Taking Hay Day’s Popularity to the Next Level

May 18, 2015 by adnar | Comments Off on Taking Hay Day’s Popularity to the Next Level | Filed in Gam Studios, Game Developer

Hay DAy

Should you run out and get Hay Day? It’s a difficult question to answer. Yes, it’s very good, but my, how it could have rocked. It has farming simulation genre and a suitably sprawling cartoon-influenced storyline. It has a new control scheme that’ll have you grinning and gameplay that places the emphasis squarely on the action, and it offers a well-balanced challenge. But while the pros outweigh the cons, the sheer scope of the game’s ambition understandably leaves some elements lacking. You’ll enjoy the ride, but it will leave you thirsting for more.

First, a bit of backstory — it’s the year 2032, and players Konoko, a punkish, tough-as-nails, ultra-bad cop who just might be more than human (gasp!). Hardheaded and strictly business, she’s literally gunning to take down the Syndicate, which terrorizes the city with just about every techno-threat that’s seen the light of your standard neo-anywhere. The real backstory, of course, is that this game’s been in development forever. So long and dubious has this game’s history been that the developers probably cringe when they hear the words “I heard it had real architects working on the level designs…” — which is exactly where we’ll start.

For those of you who haven’t been following this Hay Day’s conception: The levels are dull. Really dull. Which is not to say that they don’t look great, with excellent subtle lighting and great expanses of a farming world. But there’s nary a potted plant, promotional poster or left-over coffee cup — no sign at all that people actually inhabit these walls. The game doesn’t do a whole lot with textures, either.

Actually playing through the game is a pretty positive experience — the level designers and their fancy “real world” farming have done a pretty good job of keeping the player well oriented during gameplay, yet convincingly rooted in the fantasy. Better yet, there’s refreshingly little emphasis on lever pulling or jumping puzzles — someone out there is listening.

Movement, and especially simulation — the real meat of the game — is mostly a dream, occasionally a nightmare. It features the deep sort of control scheme you could only have imagined before, but it takes a good while before your skills match your progress — you can afford to be sloppy early on, but later levels require you to demonstrate much more finesse. Movement is relayed to the player through interpolative animation, so smoothly shifting from creep to sprint to jump, provided the player can keep up.

While Hay Day’s visuals are a little on the vanilla side of things, that doesn’t mean they’re bad — everyone here agrees the game looks better running on the iOS than it does on Android. The aforementioned interpolative animation makes for remarkably fluid action, and the various weapon’s effects, while simple, are handled nicely. The trappings, while lacking that elusive magic touch that separates the real stuff from the clones, are pretty good, and well suited to both the gameplay and the storyline. Cutscenes won’t quicken any pulses, but they’re well placed and there are plenty of nice, semi-scripted sequences that keep things interesting. A detailed review on the game and its features inluding cheats about Hay Day can be accessed at www.haydayhacks.org.

In order to keep the action flowing, the game features an excellent onscreen display, allowing players to keep track of their stats with ease. The tutorial is great, too; with its simulated combat and movement training that’s both effective and thorough.

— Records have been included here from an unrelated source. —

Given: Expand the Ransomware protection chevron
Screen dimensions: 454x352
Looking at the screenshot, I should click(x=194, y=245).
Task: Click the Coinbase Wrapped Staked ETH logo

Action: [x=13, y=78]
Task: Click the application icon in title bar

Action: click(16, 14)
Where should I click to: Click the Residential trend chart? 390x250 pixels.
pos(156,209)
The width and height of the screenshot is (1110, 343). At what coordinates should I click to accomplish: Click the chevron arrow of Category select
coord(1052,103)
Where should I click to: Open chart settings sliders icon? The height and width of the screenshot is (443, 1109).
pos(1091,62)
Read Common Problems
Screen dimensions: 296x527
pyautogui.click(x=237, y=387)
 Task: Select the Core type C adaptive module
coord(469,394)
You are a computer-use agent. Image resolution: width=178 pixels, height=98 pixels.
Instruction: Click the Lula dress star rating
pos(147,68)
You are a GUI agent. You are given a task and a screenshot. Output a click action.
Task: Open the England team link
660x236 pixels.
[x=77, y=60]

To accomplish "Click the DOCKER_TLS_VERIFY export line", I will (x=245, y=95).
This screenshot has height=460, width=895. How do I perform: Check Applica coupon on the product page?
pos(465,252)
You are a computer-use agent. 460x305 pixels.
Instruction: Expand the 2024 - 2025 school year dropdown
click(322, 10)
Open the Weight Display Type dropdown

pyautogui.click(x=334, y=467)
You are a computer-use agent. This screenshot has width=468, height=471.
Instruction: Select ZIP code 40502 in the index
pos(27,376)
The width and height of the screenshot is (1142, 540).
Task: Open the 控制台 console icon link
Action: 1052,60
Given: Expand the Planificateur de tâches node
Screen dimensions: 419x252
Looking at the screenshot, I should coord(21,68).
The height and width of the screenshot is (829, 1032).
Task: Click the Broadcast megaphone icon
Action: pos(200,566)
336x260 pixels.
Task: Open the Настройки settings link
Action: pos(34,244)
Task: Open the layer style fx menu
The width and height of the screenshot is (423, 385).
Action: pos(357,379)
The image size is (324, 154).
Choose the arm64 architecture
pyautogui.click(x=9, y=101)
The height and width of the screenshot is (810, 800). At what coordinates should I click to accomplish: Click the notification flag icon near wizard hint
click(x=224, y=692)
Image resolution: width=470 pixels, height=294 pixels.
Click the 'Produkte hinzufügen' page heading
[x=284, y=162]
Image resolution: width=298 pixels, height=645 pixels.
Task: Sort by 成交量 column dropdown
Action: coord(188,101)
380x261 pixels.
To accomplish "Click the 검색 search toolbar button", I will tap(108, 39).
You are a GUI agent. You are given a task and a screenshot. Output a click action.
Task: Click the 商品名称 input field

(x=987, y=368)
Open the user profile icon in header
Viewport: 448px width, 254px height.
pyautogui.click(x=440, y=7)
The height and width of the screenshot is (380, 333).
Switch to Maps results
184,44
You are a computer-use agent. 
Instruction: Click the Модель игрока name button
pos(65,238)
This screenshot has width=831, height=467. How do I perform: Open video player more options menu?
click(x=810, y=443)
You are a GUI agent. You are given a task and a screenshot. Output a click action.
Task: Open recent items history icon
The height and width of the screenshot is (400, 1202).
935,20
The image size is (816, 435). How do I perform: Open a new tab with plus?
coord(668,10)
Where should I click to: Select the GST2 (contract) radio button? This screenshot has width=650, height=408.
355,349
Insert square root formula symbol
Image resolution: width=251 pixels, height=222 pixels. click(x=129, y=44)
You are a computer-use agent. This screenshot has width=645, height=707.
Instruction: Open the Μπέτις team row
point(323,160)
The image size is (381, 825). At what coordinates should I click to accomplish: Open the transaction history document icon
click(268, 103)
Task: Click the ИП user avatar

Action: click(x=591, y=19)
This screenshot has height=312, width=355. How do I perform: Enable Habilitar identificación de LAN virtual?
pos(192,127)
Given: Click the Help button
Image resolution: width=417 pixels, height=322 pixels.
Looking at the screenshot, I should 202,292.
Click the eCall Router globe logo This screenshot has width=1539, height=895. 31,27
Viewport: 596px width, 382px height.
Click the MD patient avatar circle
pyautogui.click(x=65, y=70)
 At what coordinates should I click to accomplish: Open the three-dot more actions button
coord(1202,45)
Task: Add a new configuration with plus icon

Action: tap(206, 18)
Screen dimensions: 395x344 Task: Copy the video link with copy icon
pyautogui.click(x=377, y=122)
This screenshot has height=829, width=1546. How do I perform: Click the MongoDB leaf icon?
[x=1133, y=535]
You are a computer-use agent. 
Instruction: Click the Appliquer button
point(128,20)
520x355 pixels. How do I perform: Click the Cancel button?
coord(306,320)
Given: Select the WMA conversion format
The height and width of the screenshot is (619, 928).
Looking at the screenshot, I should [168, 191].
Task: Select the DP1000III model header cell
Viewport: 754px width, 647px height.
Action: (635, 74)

Plenty of nice touches like these abound — making it all too clear that the designers were shooting for just about everything, and had to leave a few things here and there by the wayside.

Earlier we mentioned this Hay Day’s impact on the future of farming simulation gaming — that future notwithstanding, the game here and now is a lot of fun. It’s fun to watch, fun to learn and, for the most part, really fun to play. Although its handsome brand of blandness might mask the fact, there’s quite simply nothing like it — rest assured that already someone is hard at work taking the game’s mechanics further. It’s good, real good. But we can’t wait to see where someone else takes these ideas.